Carne de res: las mejores y peores formas de cocinarla para tu estómago

La forma en la que se cocina la carne tiene el potencial de influir en la digestibilidad de manera negativa o positiva, en cómo se convierten y aprovechan los nutrientes del alimento

Cocinar bien la carne ayuda a que esta sea más fácil de digerir.
Cocinar bien la carne ayuda a que esta sea más fácil de digerir.
Foto: Los Muertos Crew / Pexels

La carne roja es muy nutritiva, aunque múltiples estudios recientes han puesto en duda que resulte una opción saludable. Ha sido asociada con un mayor riego de enfermedades, como enfermedades cardíacas, diabetes y cáncer (especialmente cáncer de colon).

Para quienes deciden comer carne puede ser útil saber que los métodos de cocción también pueden influir en cómo la carne impacta al estómago, según revelaron investigadores en Revisiones integrales sobre ciencia alimentaria y seguridad alimentaria.

De acuerdo a la revisión cómo se cocina la carne tiene el potencial de influir en la digestibilidad de manera negativa o positiva, dependiendo de las condiciones de procesamiento. Se examinaron distintos métodos como hervir, freír, asar a la parrilla, microondas, asar o rostizar, sous-vide, cocinar al vapor y guisar.

La digestibilidad es una forma de medir el aprovechamiento de un alimento, es decir, la facilidad con que es convertido en el aparato digestivo en sustancias útiles para la nutrición”, explica la Organización de las Naciones Unidas para la Alimentación y la Agricultura

El asado o rostizado no es el método más favorable

Las mejores formas de cocinar la carne son la cocción lenta, la cocción a presión y el sous vide. Según la revisión, los procesos como el sous-vide pueden provocar cambios favorables que pueden mejorar la digestibilidad de las proteínas como la carne roja.
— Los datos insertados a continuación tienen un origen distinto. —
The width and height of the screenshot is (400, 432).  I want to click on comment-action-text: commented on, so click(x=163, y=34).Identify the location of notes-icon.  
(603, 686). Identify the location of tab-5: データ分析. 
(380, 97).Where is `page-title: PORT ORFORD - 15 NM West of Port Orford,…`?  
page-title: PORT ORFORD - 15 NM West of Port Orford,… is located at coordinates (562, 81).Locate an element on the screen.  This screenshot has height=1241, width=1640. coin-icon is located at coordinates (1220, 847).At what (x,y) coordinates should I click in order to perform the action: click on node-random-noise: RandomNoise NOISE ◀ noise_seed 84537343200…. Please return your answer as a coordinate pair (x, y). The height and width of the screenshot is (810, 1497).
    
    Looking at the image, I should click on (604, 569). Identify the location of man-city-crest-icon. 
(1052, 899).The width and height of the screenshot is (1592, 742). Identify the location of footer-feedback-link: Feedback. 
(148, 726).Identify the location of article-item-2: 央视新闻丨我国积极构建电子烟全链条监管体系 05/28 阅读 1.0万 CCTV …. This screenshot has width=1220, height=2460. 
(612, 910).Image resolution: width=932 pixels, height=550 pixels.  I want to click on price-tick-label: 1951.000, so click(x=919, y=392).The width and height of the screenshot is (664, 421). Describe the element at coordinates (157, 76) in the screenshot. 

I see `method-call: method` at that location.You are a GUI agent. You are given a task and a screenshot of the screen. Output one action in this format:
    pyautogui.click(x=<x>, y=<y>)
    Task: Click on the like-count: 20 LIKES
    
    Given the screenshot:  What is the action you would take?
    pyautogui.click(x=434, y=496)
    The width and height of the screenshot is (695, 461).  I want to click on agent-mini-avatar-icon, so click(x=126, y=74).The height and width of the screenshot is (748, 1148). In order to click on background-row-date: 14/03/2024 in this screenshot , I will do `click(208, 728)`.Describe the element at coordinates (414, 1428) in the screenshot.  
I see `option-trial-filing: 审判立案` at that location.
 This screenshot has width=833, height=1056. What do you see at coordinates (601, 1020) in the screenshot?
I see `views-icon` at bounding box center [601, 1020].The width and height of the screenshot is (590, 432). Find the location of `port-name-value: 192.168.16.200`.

Los métodos como el guisado y el asado o rostizado pueden inducir cambios desfavorables, como la agregación de proteínas, oxidación severa, aumento de compuestos que pueden causar gases y disminuir la susceptibilidad de las proteínas durante la digestión gastrointestinal.

Así que en ocasiones tu malestar estomacal después de comer un asado puede deberse a la forma en la que se cocinó la carne y quizá quieras probar otros métodos. Independientemente del método, cocinar bien la carne ayuda a que esta sea más fácil de digerir y absorber los nutrientes. Los cortes tiernos de res o cerdo y las carnes molidas son otras buenas opciones. La carne dura o fibrosa puede ser difícil de digerir.

El sous-vide (en francés ‘al vacío’) al que se refiere la revisión es una técnica culinaria en la que se cocinan los alimentos durante largos periodos de tiempo a temperaturas relativamente bajas y controldas; se emplean bolsas cerradas de plástico cerradas herméticamente.

El método sous-vide da como resultado una carne tierna, una cocción uniforme y una buena retención de nutrientes.

Consumo moderado

Si te gusta la carne roja pero también te interesa procurar tu salud, los especialistas en nutrición recomiendan se consuma con moderación. El Dr. Frank Hu, presidente del Departamento de Nutrición de Harvard señala a través de Harvard Health que “la evidencia muestra que las personas con una ingesta relativamente baja tienen menores riesgos para la salud”.

El Dr. Hu dice que una recomendación general es no consumir más de dos o tres porciones por semana. “En lugar del plato principal, usa carne roja como guarnición… Considera la carne roja como un lujo y no un alimento básico”, aconseja.